Corporations Flashcards
Corporations Statute
Louisiana Business Corporation Act
Properly Created Corporation
de jure corporation
Improperly Created Corporation
de facto corporation (still treated as a corporation)
*need a good faith attempt to incorporate
Requirements to Form
(1) articles of incorporation
(2) affidavit of acceptance of registered agent
filed with the Secretary of State
Articles of Incorporation Requirements
(1) name of corporation
(2) number of shares corporation is authorized to issue
(3) street address of corporation’s initial registered office (if different, initial principal office)
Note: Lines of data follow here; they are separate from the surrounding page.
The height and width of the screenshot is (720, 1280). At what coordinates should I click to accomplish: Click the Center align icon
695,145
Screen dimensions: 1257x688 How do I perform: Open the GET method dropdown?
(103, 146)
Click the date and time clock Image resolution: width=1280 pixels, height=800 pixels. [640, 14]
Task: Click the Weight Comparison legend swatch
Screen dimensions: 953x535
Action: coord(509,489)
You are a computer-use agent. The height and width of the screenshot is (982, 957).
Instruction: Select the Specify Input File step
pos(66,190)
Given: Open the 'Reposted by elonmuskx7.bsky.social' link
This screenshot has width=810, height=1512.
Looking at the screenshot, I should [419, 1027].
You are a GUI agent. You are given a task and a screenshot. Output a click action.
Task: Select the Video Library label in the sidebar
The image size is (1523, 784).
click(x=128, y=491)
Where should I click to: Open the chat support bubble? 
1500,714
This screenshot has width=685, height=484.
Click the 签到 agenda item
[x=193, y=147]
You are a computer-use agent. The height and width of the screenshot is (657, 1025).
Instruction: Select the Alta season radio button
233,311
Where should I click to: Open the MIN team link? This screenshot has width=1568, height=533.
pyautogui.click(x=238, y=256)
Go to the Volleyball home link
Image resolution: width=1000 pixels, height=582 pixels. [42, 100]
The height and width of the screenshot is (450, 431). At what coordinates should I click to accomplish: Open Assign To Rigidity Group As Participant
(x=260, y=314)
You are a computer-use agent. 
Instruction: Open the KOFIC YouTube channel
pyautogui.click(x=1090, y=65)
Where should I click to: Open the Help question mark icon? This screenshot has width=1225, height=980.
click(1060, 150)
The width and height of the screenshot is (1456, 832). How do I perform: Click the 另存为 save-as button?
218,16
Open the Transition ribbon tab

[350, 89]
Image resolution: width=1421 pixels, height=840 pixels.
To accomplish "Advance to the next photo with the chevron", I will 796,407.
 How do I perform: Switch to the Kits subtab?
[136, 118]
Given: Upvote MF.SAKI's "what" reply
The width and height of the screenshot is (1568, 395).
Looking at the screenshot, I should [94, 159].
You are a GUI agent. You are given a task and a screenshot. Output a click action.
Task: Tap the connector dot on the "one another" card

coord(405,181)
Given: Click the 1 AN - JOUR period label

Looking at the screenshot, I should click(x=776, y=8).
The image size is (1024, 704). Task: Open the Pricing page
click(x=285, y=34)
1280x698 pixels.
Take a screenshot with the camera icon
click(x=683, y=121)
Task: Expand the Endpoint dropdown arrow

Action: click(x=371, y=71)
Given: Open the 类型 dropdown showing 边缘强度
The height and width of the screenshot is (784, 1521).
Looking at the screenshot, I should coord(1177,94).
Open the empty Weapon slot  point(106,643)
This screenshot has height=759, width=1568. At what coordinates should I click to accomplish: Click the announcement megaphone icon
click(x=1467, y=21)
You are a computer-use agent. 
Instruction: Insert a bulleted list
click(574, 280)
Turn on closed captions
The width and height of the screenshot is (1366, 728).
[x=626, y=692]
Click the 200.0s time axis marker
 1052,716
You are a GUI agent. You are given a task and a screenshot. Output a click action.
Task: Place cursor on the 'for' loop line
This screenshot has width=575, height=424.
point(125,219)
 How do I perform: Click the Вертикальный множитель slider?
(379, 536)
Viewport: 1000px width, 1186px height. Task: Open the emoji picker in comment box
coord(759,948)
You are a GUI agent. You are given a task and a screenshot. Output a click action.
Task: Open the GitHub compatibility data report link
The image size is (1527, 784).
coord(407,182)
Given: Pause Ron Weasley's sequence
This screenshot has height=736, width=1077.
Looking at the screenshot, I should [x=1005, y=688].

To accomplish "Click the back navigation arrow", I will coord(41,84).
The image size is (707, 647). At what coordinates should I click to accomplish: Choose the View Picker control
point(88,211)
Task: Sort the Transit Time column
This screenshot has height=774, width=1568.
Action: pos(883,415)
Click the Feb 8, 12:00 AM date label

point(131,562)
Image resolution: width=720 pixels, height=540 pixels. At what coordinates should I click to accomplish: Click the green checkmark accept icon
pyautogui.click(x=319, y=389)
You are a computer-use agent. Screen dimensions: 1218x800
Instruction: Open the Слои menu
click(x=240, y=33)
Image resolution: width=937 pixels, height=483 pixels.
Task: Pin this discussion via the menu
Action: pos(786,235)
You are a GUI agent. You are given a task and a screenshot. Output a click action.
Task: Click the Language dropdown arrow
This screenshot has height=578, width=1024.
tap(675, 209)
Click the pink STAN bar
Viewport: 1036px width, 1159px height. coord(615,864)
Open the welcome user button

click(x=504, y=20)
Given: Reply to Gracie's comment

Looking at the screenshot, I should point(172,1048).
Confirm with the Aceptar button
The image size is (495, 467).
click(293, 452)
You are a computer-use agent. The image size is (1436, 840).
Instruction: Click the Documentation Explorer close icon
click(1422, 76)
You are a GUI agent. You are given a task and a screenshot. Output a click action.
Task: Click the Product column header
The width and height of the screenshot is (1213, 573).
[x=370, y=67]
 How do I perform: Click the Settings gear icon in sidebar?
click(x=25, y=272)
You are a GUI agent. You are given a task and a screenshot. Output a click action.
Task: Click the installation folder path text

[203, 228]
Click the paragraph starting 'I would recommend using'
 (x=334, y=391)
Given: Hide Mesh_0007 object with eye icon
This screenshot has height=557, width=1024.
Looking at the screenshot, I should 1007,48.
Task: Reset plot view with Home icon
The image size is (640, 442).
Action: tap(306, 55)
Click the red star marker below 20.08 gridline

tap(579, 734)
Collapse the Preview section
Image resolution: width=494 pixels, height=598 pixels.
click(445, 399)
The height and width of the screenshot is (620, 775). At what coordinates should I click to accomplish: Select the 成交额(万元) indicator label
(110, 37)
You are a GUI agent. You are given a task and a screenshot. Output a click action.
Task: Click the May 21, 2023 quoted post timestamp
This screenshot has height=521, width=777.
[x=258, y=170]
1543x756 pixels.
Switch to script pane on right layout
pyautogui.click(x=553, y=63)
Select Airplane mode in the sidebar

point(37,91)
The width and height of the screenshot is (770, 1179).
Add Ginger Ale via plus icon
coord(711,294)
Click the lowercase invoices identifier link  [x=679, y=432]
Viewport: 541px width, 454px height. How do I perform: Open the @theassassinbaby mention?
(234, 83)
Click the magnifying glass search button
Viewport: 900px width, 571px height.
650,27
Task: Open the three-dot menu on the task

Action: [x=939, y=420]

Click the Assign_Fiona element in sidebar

(4) name and address of registered agent
(5) whether corporation accepts, rejects, or limits LA’s limited liability for directors and officers
(6) name and address of each incorporator
Ultra Vires Act
act beyond the stated purpose of the corporation
not required to have a stated purpose to forma corporation, automatic presumption that “formed for any lawful purpose”
Effect of Ultra Vires Act
generally enforceable, but
(1) shareholder can sue to enjoin a proposed ultra vires act
(2) corporation may sue officer/director for damages arising from commission of ultra vires act ordered by the director/officer, or
(3) state may bring an action to dissolve a corporation for an ultra vires act
Corporation Name
must include one of the following:
(1) corporation
(2) incorporated
(3) company, or
(4) limited
Filing of Articles
general rule: effective upon filing
exception: if articles state that the corporation’s existence begins when signed, date is retroactively valid SO LONG AS they are filed within 5 days of signing
Organizational Meeting
required after articles are filed to do the following:
(1) adopt bylaws
(2) elect officers
(3) transact other business
Bylaws vs. Articles
bylaws are adopted by directors but can be modified or repealed by directors OR shareholders
amendment of articles requires a vote of BOTH directors and shareholders
Grounds for Veil Piercing
(1) business has not been conducted in proper corporate form
(2) assets of the corporation have been commingled with shareholders’ personal assets
(3) corporation is undercapitalized
(4) corporation is thinly capitalized
Stock Certificate Requirements
(1) name of issuing corporation
(2) corporation is organized under the laws of LA
(3) name of the person to whom stock certificate is issued
(4) number of shares
(5) class or series of shares if applicable
(6) must be signed by the President and the Secretary or by two officers designated in the bylaws or by the board of directors
*exception for book entry system of stock trading on the public stock exchange
Class Stock Requirements
must be in the articles and state:
(1) number of shares in each class
(2) distinguishing designations for each class
(3) rights/preferences/limitations of class
*at least one class must have unlimited voting rights
*at least one class must have right to receive corp’s assets on dissolution
Consideration for Shares
any tangible or intangible property or benefit to the corporation (includes services)
Promoters
owe fiduciary duty to corporation and to each other
duty = fair disclosure and good faith
liability:
(1) breach of fiduciary duty
(2) fraud or misrepresentation, or
(3) obtaining unpaid stock
Liability for Preincorporation Contracts
Promoters - K with a 3rd party if promoter knew that corporation had not yet come into existence (but can be disclaimed by K)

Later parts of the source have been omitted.